Acute transmural atrial laser lesions of coagulation necrosis, once achieved, will result in a chronic scar that will be permanently devoid of electrical activity.17,2123 The SLLS together with online control of electrical potential amplitudes in the focused LEG during laser application may help to protect all of the mediastinal structures from thermal injury and may substantially contribute to the safety and efficacy of the ablation procedure. The SLLS prevents further increase of the mediastinal temperature when overheating is imminent, prior to the occurrence of thermal damage to the esophagus. This is a special claim of the SLLS function when the laser method of ablation is applied.
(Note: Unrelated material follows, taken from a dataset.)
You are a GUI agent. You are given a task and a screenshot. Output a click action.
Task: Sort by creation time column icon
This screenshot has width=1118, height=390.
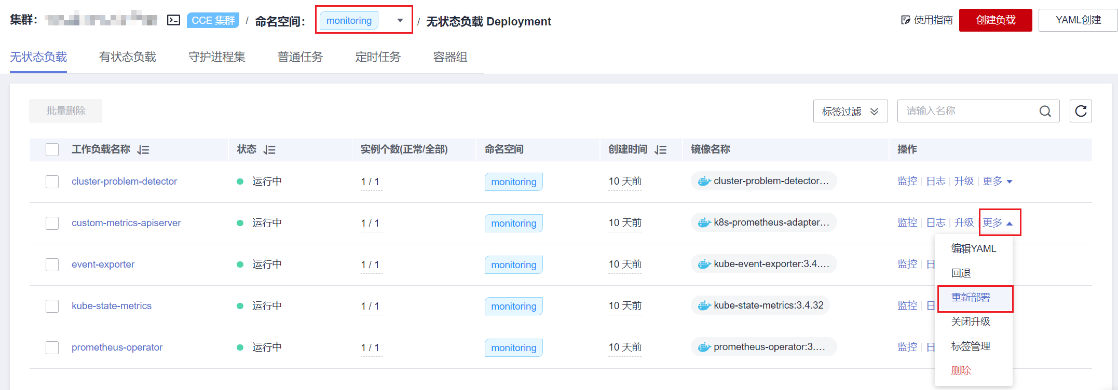tap(660, 150)
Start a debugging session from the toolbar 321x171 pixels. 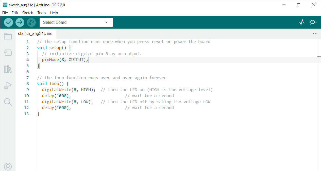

In contrast, it is unclear whether luminal esophageal temperature monitoring using insulated thermistor probes for radiofrequency LA ablation may help to reduce esophageal thermal damage.24 Moreover, the use of esophageal temperature probes in the setting of atrial fibrillation catheter ablation per se appears to be a risk factor for the development of endoscopically detected esophageal lesions.25

Limitations

Importantly, the long-term nature of the lesions produced in this study is unknown, as the animals were sacrificed at three hours to five hours after lesion creation. In order to confirm our results, further studies with longer periods of postoperative observation are warranted.

Conclusion

In our experience, the use of the SLLS is conceivably the best method available for the prevention of thermal injury to the esophagus so far. The described technique is practicable only when the laser ablation method is used. Control of electrical potential amplitudes with abolishment of potentials in the focused LEG recordings may help to avoid thermal injury to the mediastinal structures, provided that electrograms are recorded without noise during energy application.